Problem: Omit the pictures and retype only the lines from the one containing "Where should I click to: Click the app" through the end of the listing, both ends included.

Entries shown:

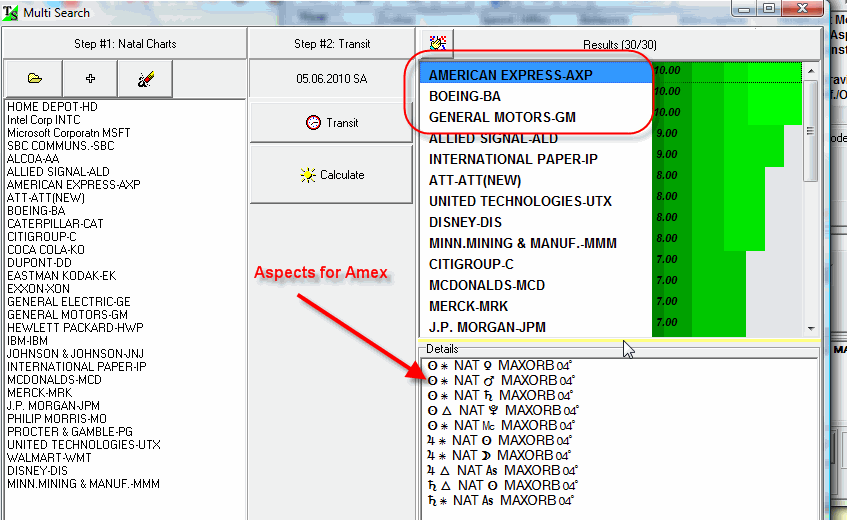Click the eraser/clear list icon button
This screenshot has width=847, height=520.
tap(145, 78)
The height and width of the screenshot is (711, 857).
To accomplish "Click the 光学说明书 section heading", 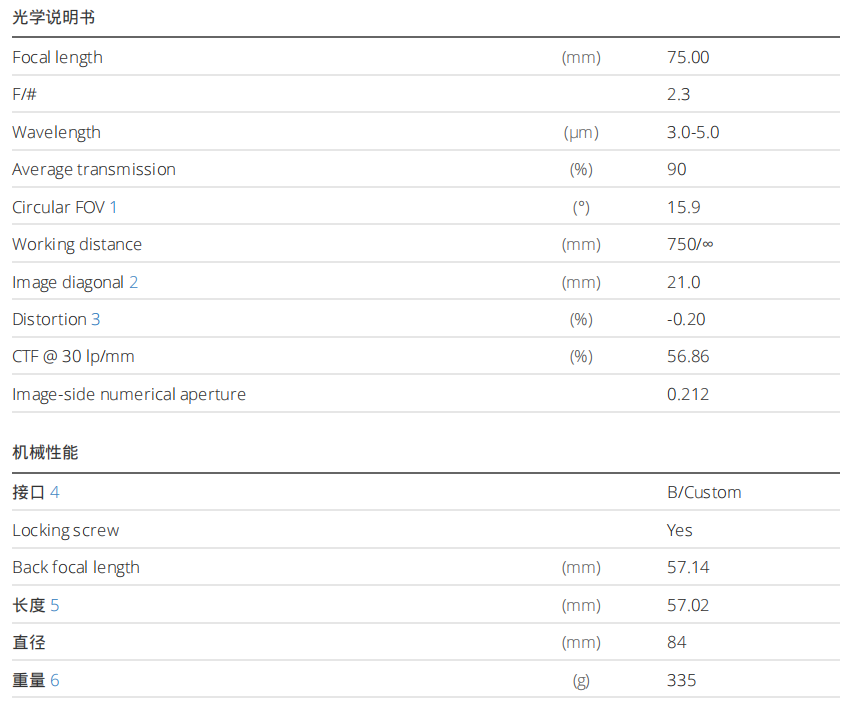I will 54,18.
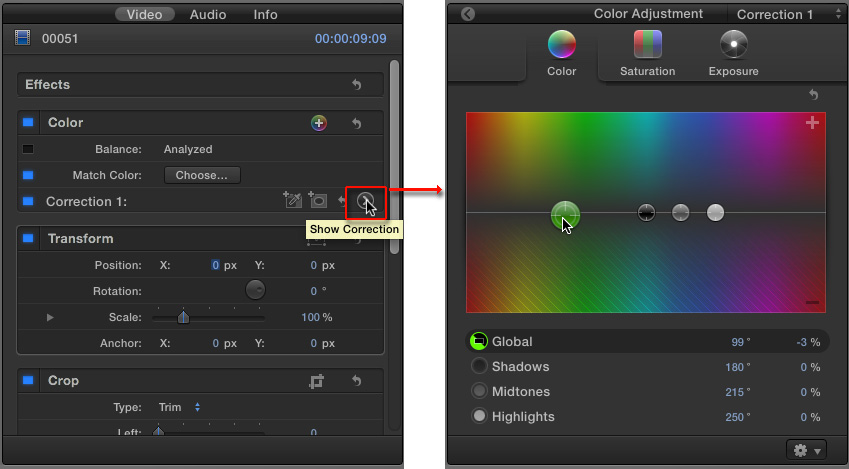Click the Color effect color wheel icon

[318, 123]
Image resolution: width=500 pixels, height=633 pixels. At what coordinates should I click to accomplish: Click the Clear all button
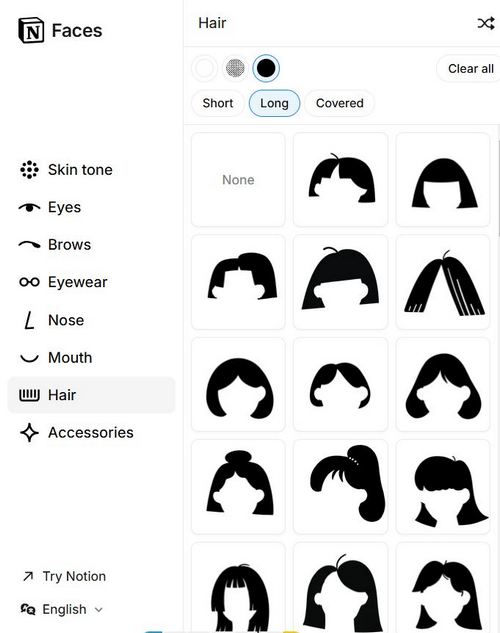click(470, 69)
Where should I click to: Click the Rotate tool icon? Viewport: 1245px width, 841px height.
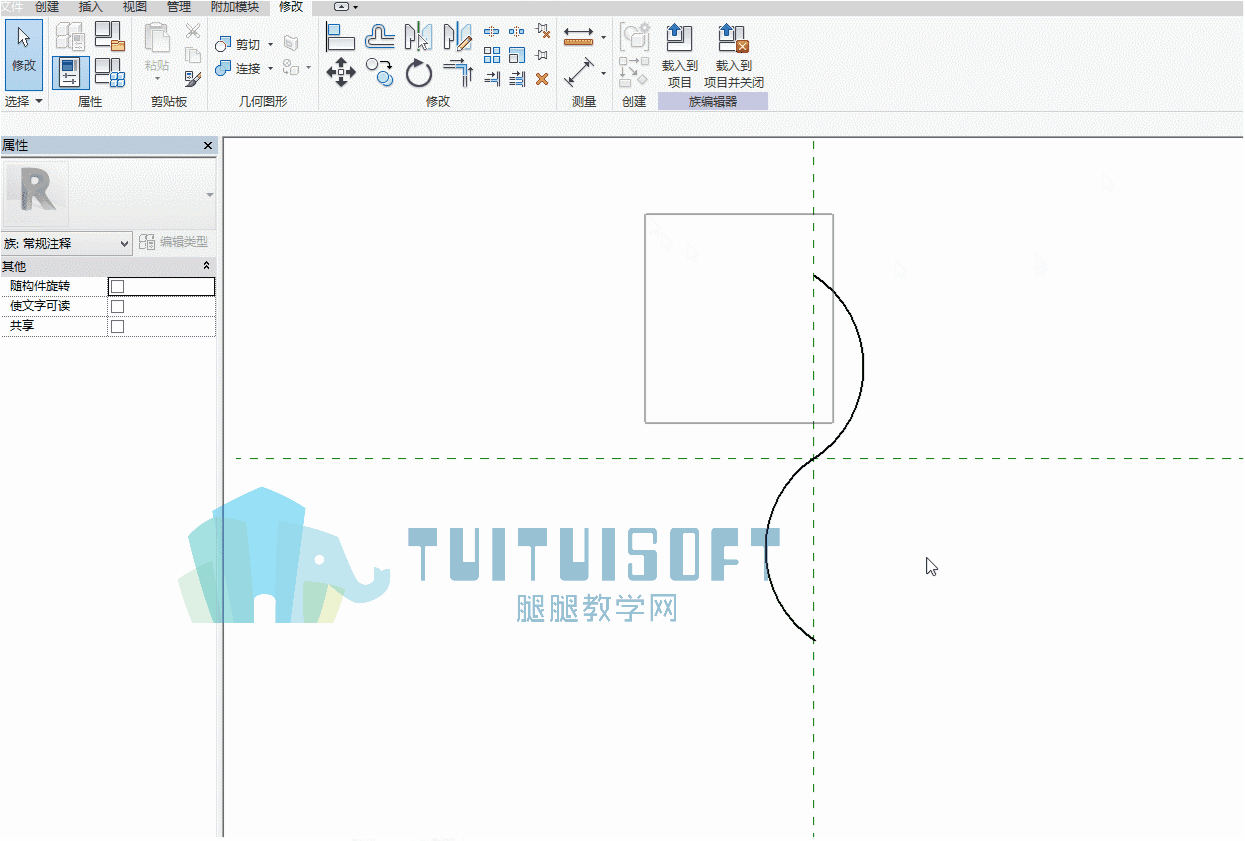tap(419, 72)
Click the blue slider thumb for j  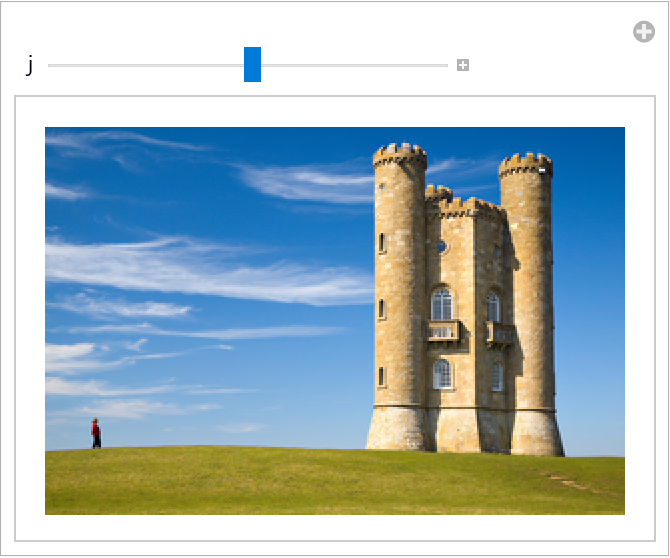[x=252, y=65]
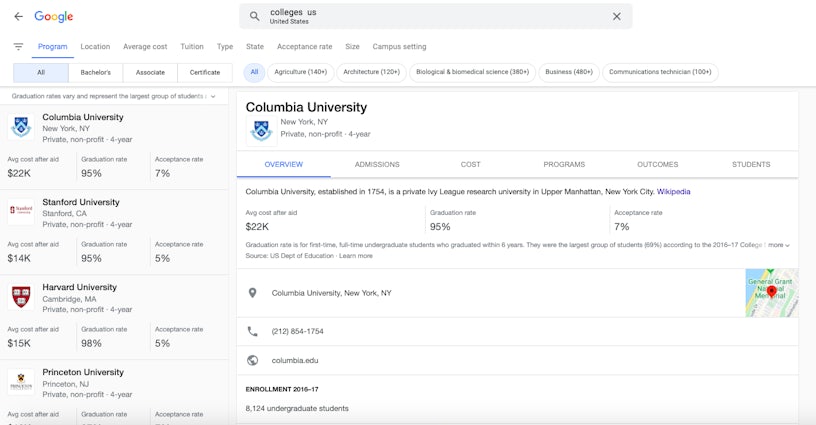Click Harvard University crest in results list

pyautogui.click(x=21, y=296)
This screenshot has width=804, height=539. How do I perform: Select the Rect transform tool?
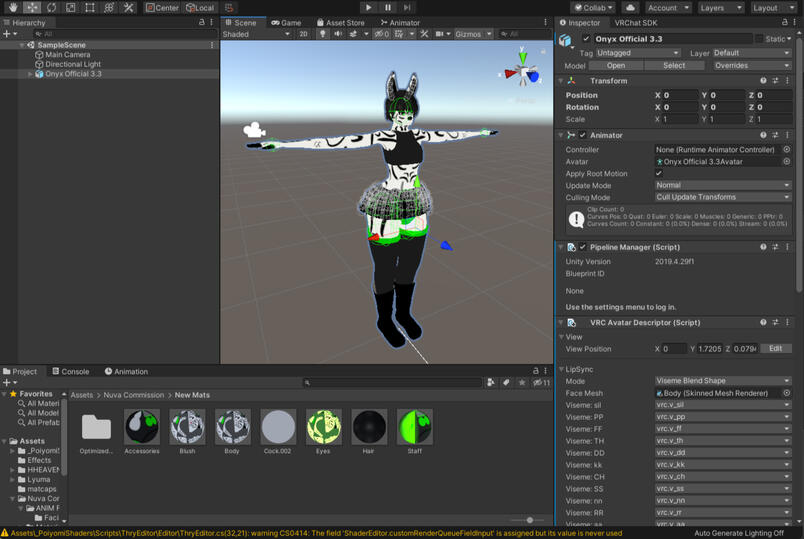(x=90, y=7)
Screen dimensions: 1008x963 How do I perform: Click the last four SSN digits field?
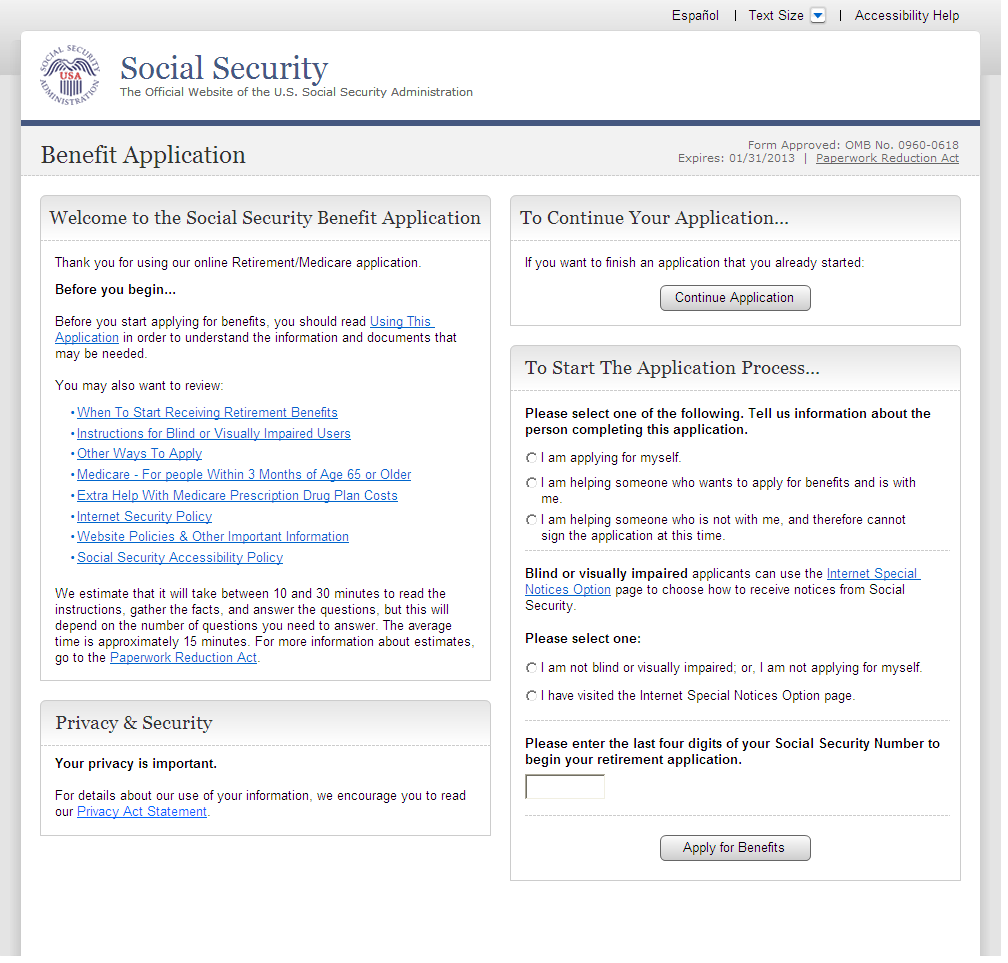point(565,787)
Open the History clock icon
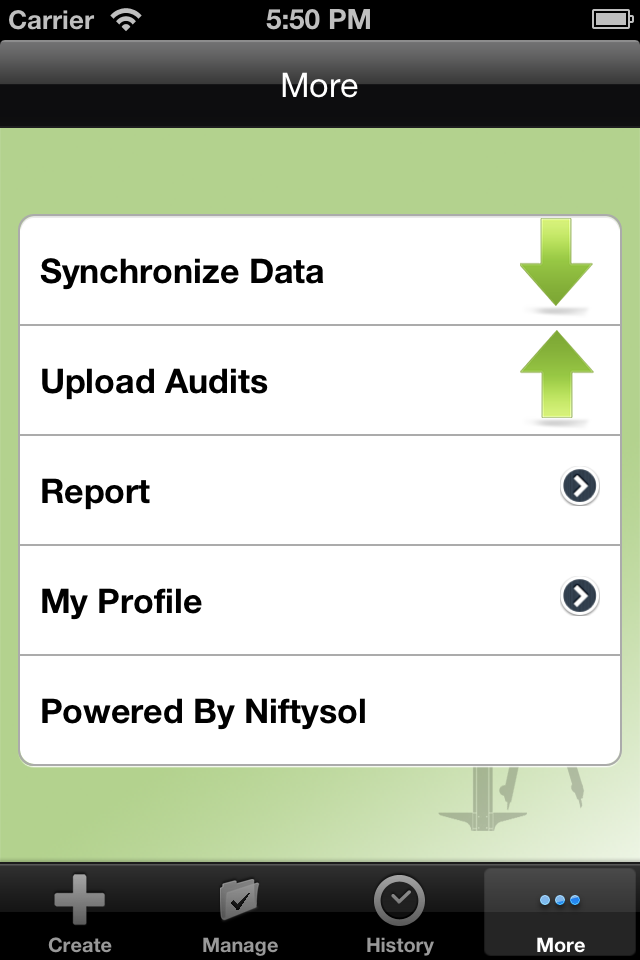640x960 pixels. pyautogui.click(x=400, y=900)
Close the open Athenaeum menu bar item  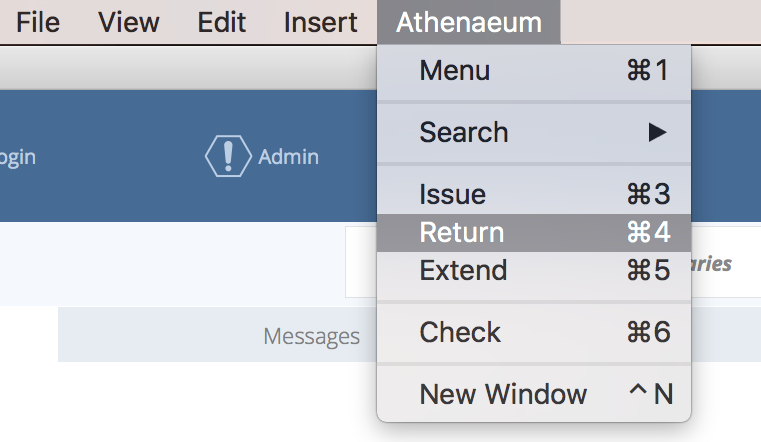click(x=468, y=22)
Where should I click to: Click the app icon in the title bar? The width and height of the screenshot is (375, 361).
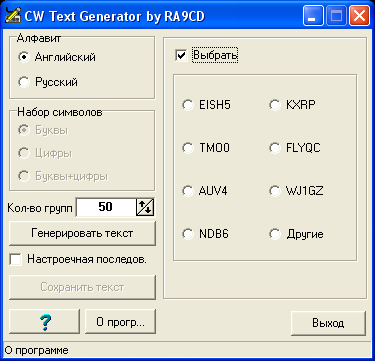(x=13, y=15)
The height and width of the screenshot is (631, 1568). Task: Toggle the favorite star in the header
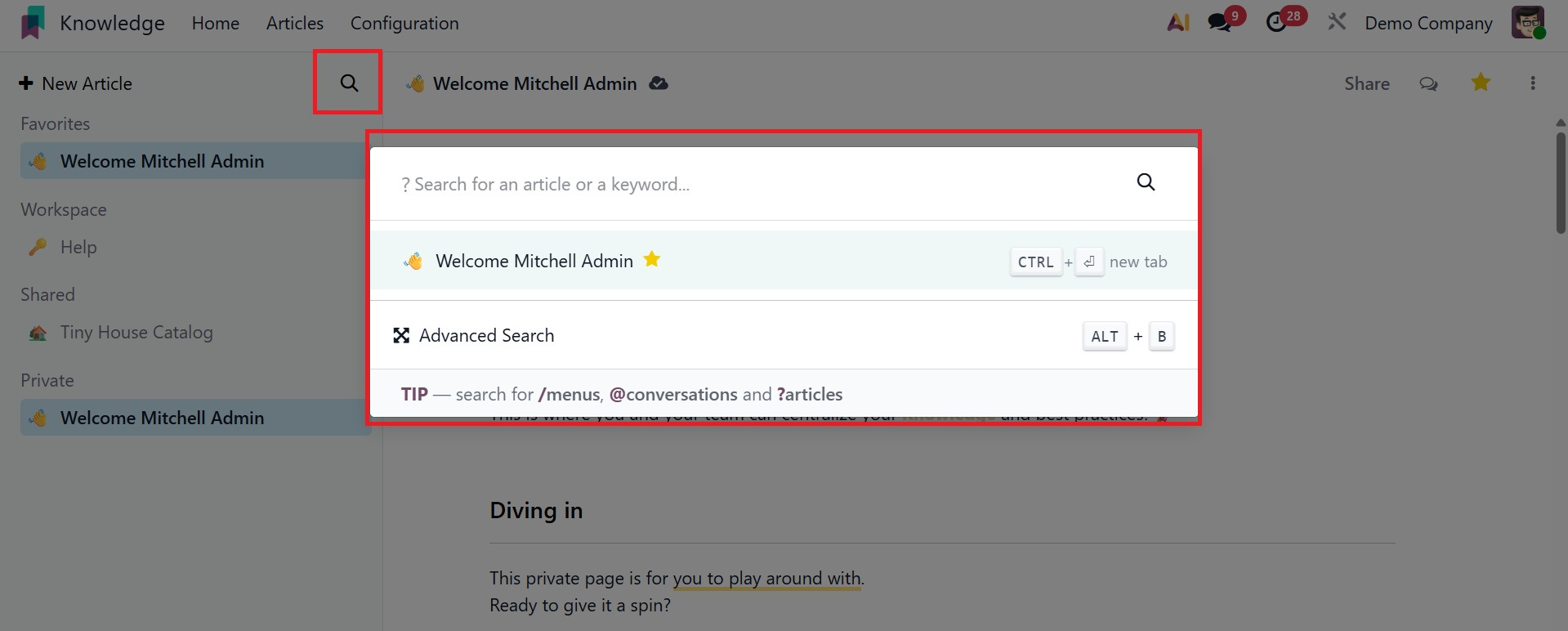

Solved problem:
Where should I click to: Click the app icon in the title bar? The width and height of the screenshot is (375, 361).
(x=13, y=15)
The height and width of the screenshot is (631, 1568). Task: Toggle the favorite star in the header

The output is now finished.